- _Excerpt_:

★ ★ ★ ★ ★ ★ ★

Improving Drug Sensitivity of HIV-1 Protease Inhibitors by Restriction of Cellular Efflux System in a Fission Yeast Model
Round 1
Reviewer 1 Report
This study aims to solve the long standing problem in the yeast assay which is the drug efflux. Three methods were explored including deletion of the cell walls, electroporation, and inhibition of drug efflux pump. While neither deletion of the cell walls nor electroporation solved the issue, inhibition of drug efflux by the genetically engineered SAK836 strain. The assay was first calibrated using darunavir, and then expanded to other HIV protease inhibitors. All the tested FDA-approved HIV protease inhibitors showed significantly higher drug sensitivities ranging from 0.56 to 2.48 logs in the PR836 strain than in the RE294 strain. Overall, this is an outstanding study and a significant advance in the field. The PR836 strain is expected to speed up the drug discovery process of HIV protease inhibitors. Comments are:
1. This study mainly focuses on genetic deletion of drug efflux pumps, have the authors thought about using drug efflux inhibitors such as CP-100356?
2. Any explanation why the HIV protease inhibitors showed different EC50 fold changes in the yeast assay? Does this mean some drugs are better drug efflux substrates than others?

★ ★ ★ ★ ★ ★ ★

- _Information_:
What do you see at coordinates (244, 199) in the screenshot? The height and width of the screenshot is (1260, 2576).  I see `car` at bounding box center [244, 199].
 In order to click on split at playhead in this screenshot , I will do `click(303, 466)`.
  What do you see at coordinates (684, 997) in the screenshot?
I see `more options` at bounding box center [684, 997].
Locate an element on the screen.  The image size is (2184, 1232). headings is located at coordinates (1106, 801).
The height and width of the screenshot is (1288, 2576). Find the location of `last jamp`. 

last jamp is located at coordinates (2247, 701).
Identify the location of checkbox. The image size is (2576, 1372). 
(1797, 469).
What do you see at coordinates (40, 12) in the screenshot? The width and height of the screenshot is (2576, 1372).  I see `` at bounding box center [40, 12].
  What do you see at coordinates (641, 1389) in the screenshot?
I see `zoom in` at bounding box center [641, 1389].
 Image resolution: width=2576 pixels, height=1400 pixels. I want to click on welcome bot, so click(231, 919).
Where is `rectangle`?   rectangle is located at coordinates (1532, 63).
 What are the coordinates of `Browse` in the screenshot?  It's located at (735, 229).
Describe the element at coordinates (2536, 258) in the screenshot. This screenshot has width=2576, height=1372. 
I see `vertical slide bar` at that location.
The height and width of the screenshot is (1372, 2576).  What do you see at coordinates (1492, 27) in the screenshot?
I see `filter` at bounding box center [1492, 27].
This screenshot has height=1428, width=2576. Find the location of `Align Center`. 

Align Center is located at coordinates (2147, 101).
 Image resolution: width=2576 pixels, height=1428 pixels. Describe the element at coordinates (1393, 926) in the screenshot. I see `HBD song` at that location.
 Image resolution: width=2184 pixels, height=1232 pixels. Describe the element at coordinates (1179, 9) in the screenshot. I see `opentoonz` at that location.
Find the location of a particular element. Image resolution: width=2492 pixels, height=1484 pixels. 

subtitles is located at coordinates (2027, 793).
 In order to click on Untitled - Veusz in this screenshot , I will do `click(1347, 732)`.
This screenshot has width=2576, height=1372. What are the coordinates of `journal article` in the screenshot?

★ ★ ★ ★ ★ ★ ★

- _Work request A_:
Answer these questions using the reviewer report.
(i) Which drug was used first to calibrate the assay?
(ii) Over what range did the tested FDA-approved HIV protease inhibitors show higher drug sensitivities?
(iii) Which drug efflux inhibitor does the reviewer name?
- _Work request B_: Quote the reviewer report from "2. Any explanation" to "substrates than others?".
The data is not needed.

- _Exercise response A_:
(i) Darunavir.
(ii) From 0.56 to 2.48 logs.
(iii) CP-100356.

- _Exercise response B_:
2. Any explanation why the HIV protease inhibitors showed different EC50 fold changes in the yeast assay? Does this mean some drugs are better drug efflux substrates than others?